Y morir lo hace. A menudo. Pero cada muerte también significa progreso, porque es un roguelite, y cada fallo desbloquea nuevos objetos, nuevas combinaciones, nuevas formas de manipular la máquina. Ese primer premio gordo se siente como una victoria personal, casi como engañar al sistema, aunque en el fondo sepas que la casa siempre gana. Tal vez ese sea el mayor logro de Cloverpit: que consiga que quieras seguir jugando, incluso cuando sabes que perder es una conclusión inevitable. Que consiga darte pequeñas victorias que parezcan monumentales en el momento, aunque solo conduzcan a deudas aún mayores. Es casi poético en su cinismo.
Los gráficos son un claro coqueteo con la estética retro. Píxeles gruesos, colores sucios, un diseño que camina por la línea entre lo encantadoramente feo y lo deliberadamente elegante. Hay una atmósfera claustrofóbica, casi opresiva, en la habitación que se ve reforzada por el paisaje sonoro: el rechinar de la máquina, el tintineo de las monedas, el repentino timbre del teléfono. Es sencillo, pero funciona, y la atmósfera sostiene todo el juego más de lo que podría hacerlo cualquier historia. Porque hay una historia, sobre por qué estás allí, quién te ha encerrado, qué te espera fuera. Pero es más escenografía que otra cosa, una vaga excusa para construir esa sudorosa sensación de atrapamiento. En realidad, la gran historia es la misma que en cualquier casino: tú, contra el azar.

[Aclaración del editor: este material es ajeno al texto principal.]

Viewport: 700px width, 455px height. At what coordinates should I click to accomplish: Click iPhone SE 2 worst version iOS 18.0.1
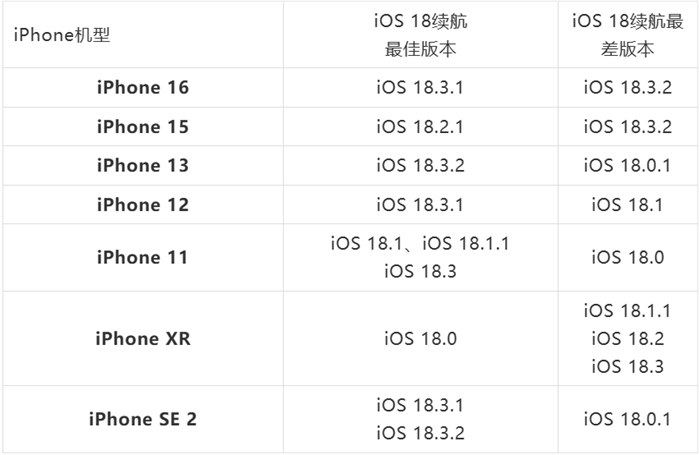(627, 419)
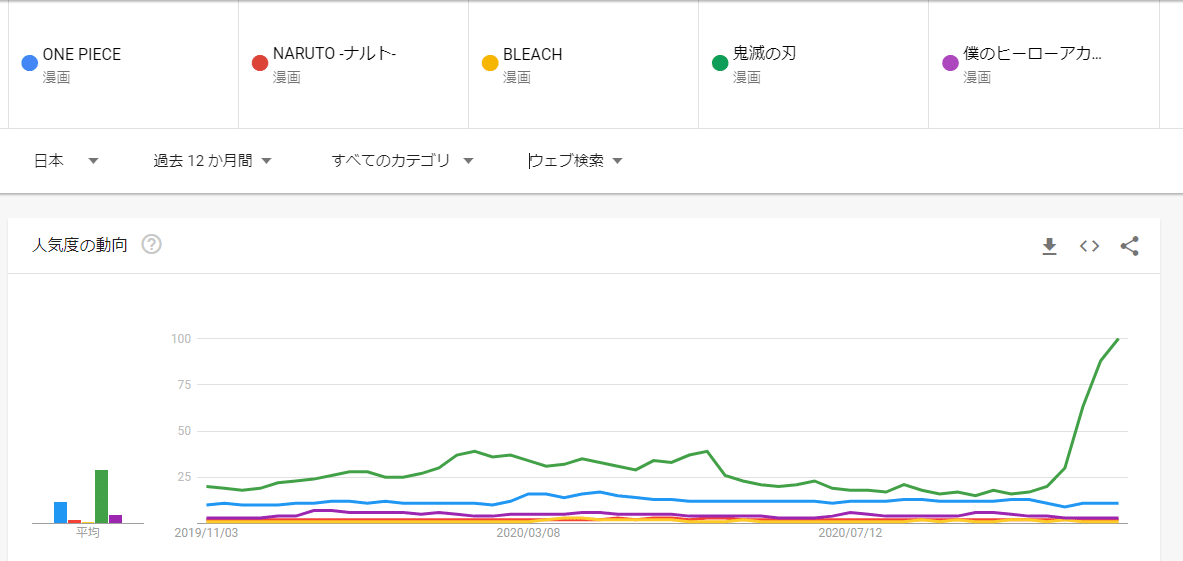Viewport: 1183px width, 561px height.
Task: Open the すべてのカテゴリ category dropdown
Action: tap(402, 161)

Sin embargo, no todo es perfecto. Los textos que describen los amuletos y los efectos son, al principio, totalmente incomprensibles. Números apilados, porcentajes y términos que parecen una especie de lenguaje de código interno. Es comprensible, claro -el juego se basa en las matemáticas-, pero no habría estado de más una curva de aprendizaje algo más suave. Aquí es donde el juego sale perdiendo, porque resulta más frustrante que misterioso cuando no entiendes lo que hace realmente una cosa nueva. No me importa sentirme estúpido en los juegos, pero quiero al menos la oportunidad de fingir que lo entiendo.
Y luego estaba el elemento de terror. Se afirma que el juego es (dicen algunos) un juego de terror, pero eso es una exageración. Claro que es oscuro, espeluznante, claustrofóbico y claramente sucio, pero Cloverpit es más sátira que terror. Es más un comentario sobre la adicción al juego, el capitalismo y toda esta máquina perpetua que llamamos entretenimiento moderno que otra cosa. Y funciona. La sátira es cruda, pero también divertida, casi dolorosamente acertada. Te hace reír ante lo absurdo de alimentar una máquina con dinero, aunque sepas que así es exactamente como se ve el mundo a veces.
Me gusta Cloverpit, de verdad. No es un juego perfecto, ni siquiera es un juego especialmente justo, pero es profundamente entretenido. Toma la simplicidad de una máquina tragaperras y la convierte en una danza de la muerte, una batalla constante contra el azar y tus propios impulsos. No está tan pulido ni es tan adictivo como Balatro, pero sigue golpeando algo fundamental en el cerebro del jugador: la sensación de que la siguiente tirada podría ser la que lo cambiara todo. Y aunque nunca lo haga, aunque sepas que la máquina está amañada desde el principio, te sientas allí y vuelves a sacar. Y otra vez. Y otra vez.
Cloverpit es un juego al que no deberías jugar, pero al que no puedes dejar de jugar. Y esa, amigos míos, es probablemente la crítica más acertada que se le puede hacer a un juego que consiste en no poder parar nunca.